# Feature Scaling & Machine Learning

Hello World!

If you are practicing machine learning, you are likely going to run into this at some point.  Basically the reason we use feature scaling is to help our algorithms train faster and better.  Lets begin by taking a standard theta optimization equation to help better understand the problem.
$\theta_j = \theta_j - \alpha \cdot \frac{ \sum_i^m \left(H_{\theta}\left(x\right) - y\right) \cdot x_j } { m }$

Where $\left(H_{\theta}\left(x\right) - y\right) \cdot x_j$ is the partial derivative of the sum of squares error function with respect to each theta.

Don’t really worry about what a partial derivative is too much, just that this equation is the optimizer for each weighted value theta.  What is important here is that our alpha $\alpha$ is constant across all thetas and x’s.  Lets consider for a minute that we are looking to predict on home price.  The price of a home is in hundreds of thousands, the age is in 10’s the acreage is in decimals and finally the square-footage is in thousands.  Every time we take a step, our error with respect to every theta (at the various magnitudes) is multiplied by the same exact alpha, therefor possibly overstepping and under-stepping various features if their weights are not within a similar range.

## Mean Range Normalization

Lets now introduce “Mean Range Normalization”.  Basically apply this function as defined below to every component of your training data.  This will provide new data useful for training between the range of -1 and +1.
$x_j = \frac { x_j - M_x} { R_x }$

where
$M_x$ = the Mean (or average) of the training set for this x
$R_x$ = the Range (or max – min) of x for this training set.
$x_j$ = the j-th observation of x in this training set.

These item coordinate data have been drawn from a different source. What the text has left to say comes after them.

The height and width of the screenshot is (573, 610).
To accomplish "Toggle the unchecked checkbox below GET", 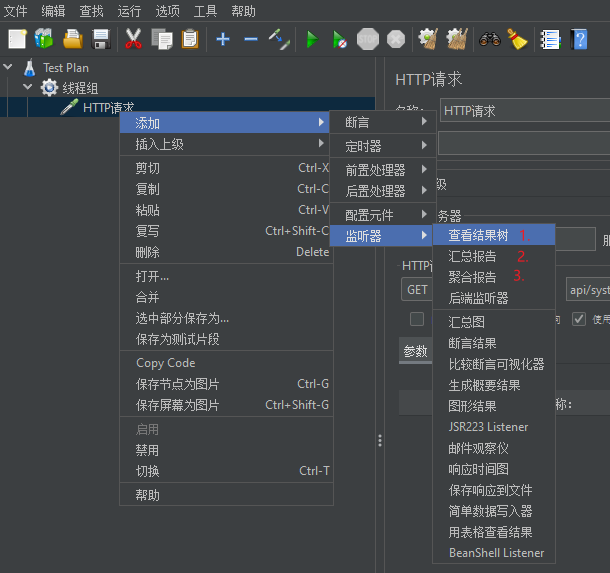I will coord(417,319).
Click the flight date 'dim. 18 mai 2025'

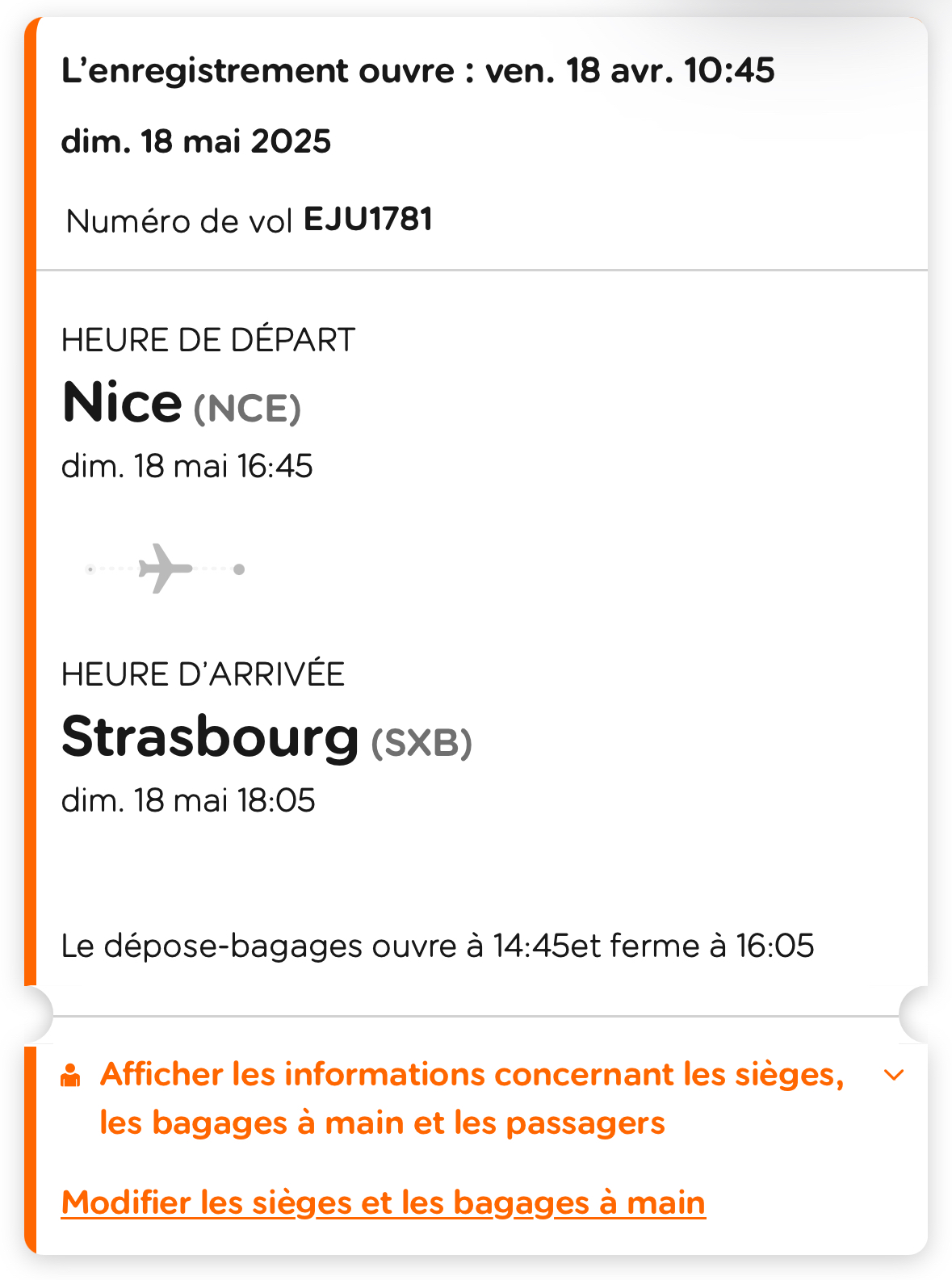pyautogui.click(x=196, y=141)
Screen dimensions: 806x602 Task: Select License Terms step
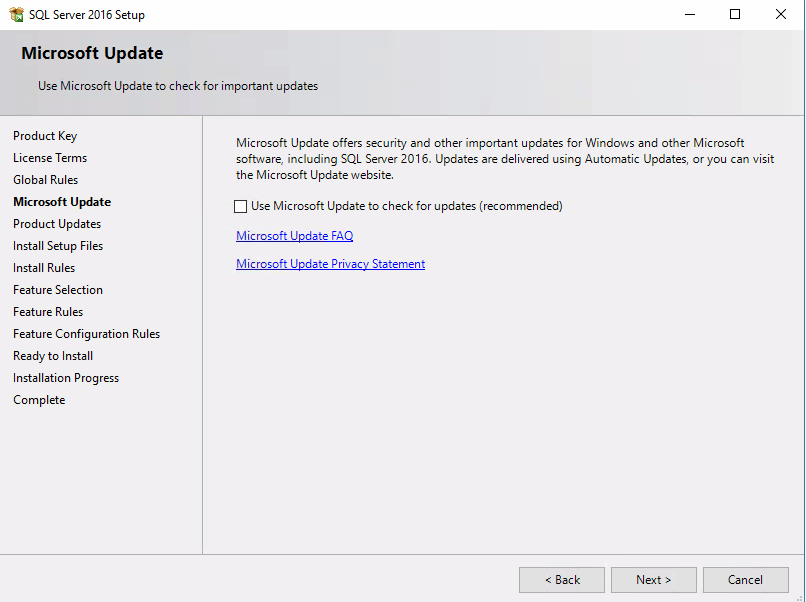pos(49,157)
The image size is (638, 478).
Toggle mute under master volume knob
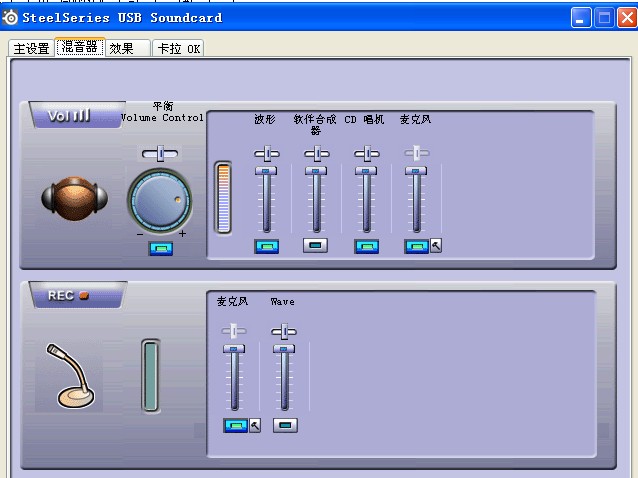point(160,248)
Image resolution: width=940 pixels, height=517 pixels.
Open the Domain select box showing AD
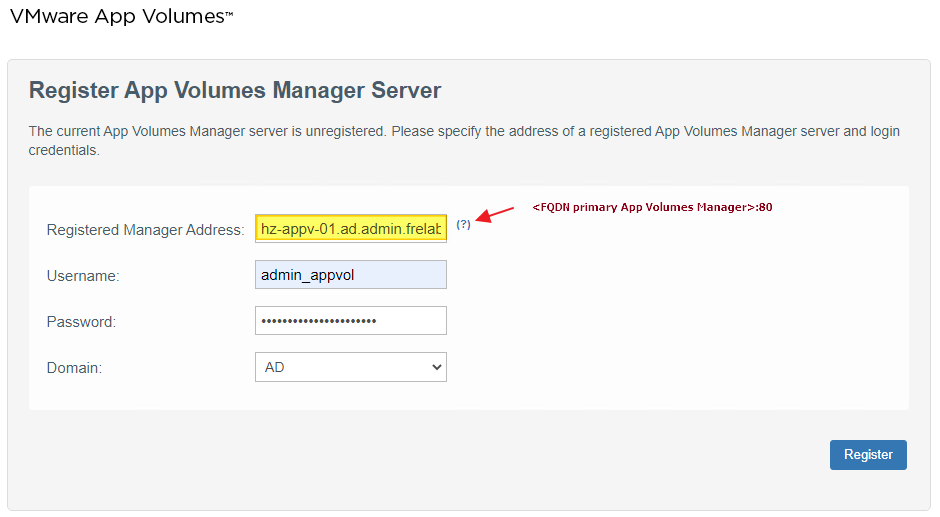coord(350,367)
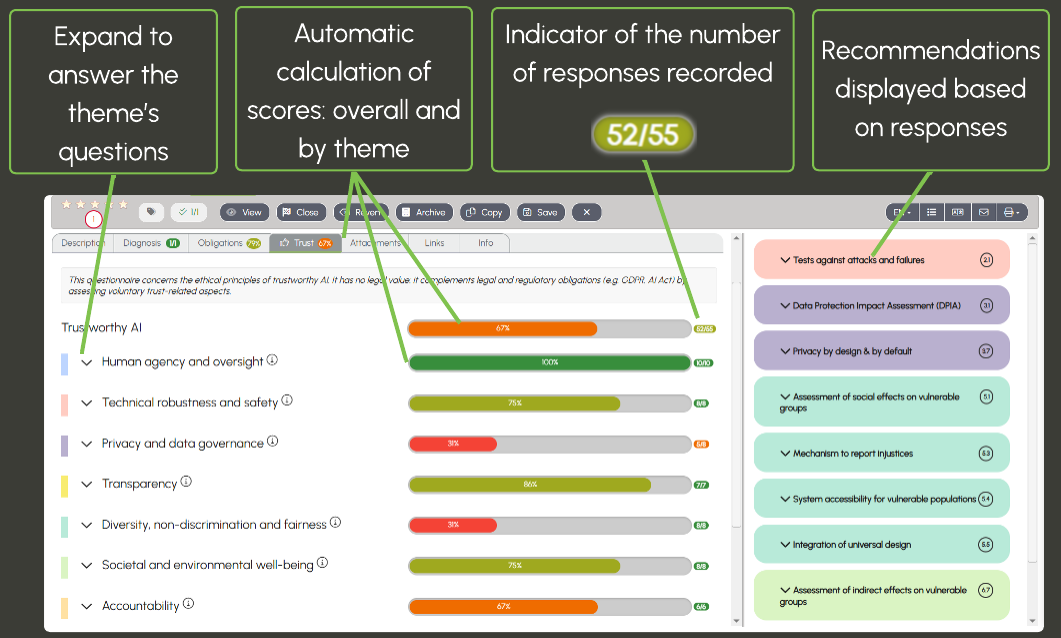The height and width of the screenshot is (638, 1061).
Task: Open the printer dropdown menu
Action: (x=1014, y=212)
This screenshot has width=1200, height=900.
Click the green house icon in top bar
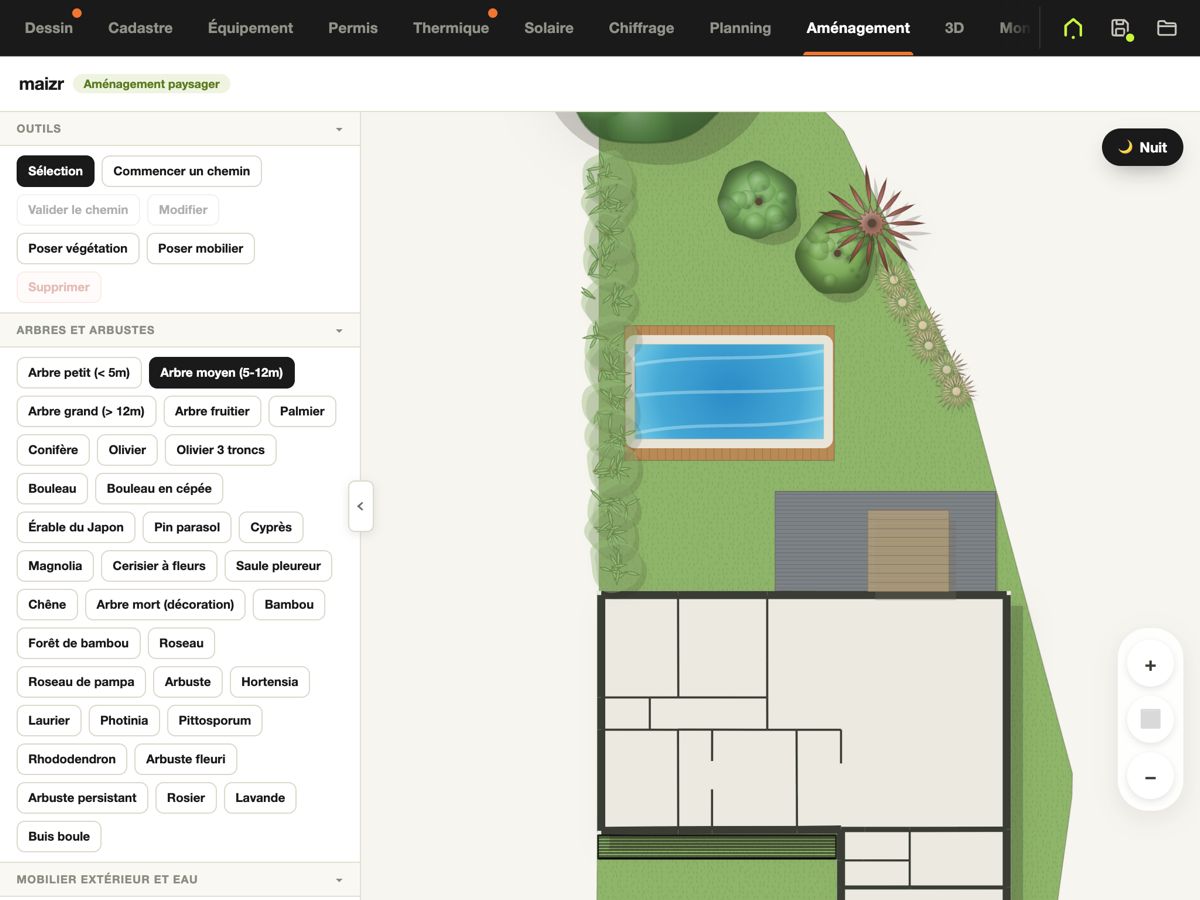tap(1073, 28)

So how does this work?  Basically no number can ever be -1 or +1 unless all observations are exactly the same.  Feel free to pick a variety of numbers and try it out.  Assume a range of 1 to 10 and a mean of 1.01.  Lets say you get x(j) to be 10.  The normalized version of this observation is 9.99 / 10 or very close to +1.  When doing this, it is also important to scale your prediction as well.  So all features, including the prediction column should be scaled.

## Scaling Predictions back to original Magnitude

Now the question comes up, well that means my prediction for a home is going to be between -1 and +1.  Yes, it does.  But you can simply apply the inverse to regain the original number
$x_j = \left(x_j + M_x \right) \cdot R_x$

Feel free to go ahead and try it.  It works :).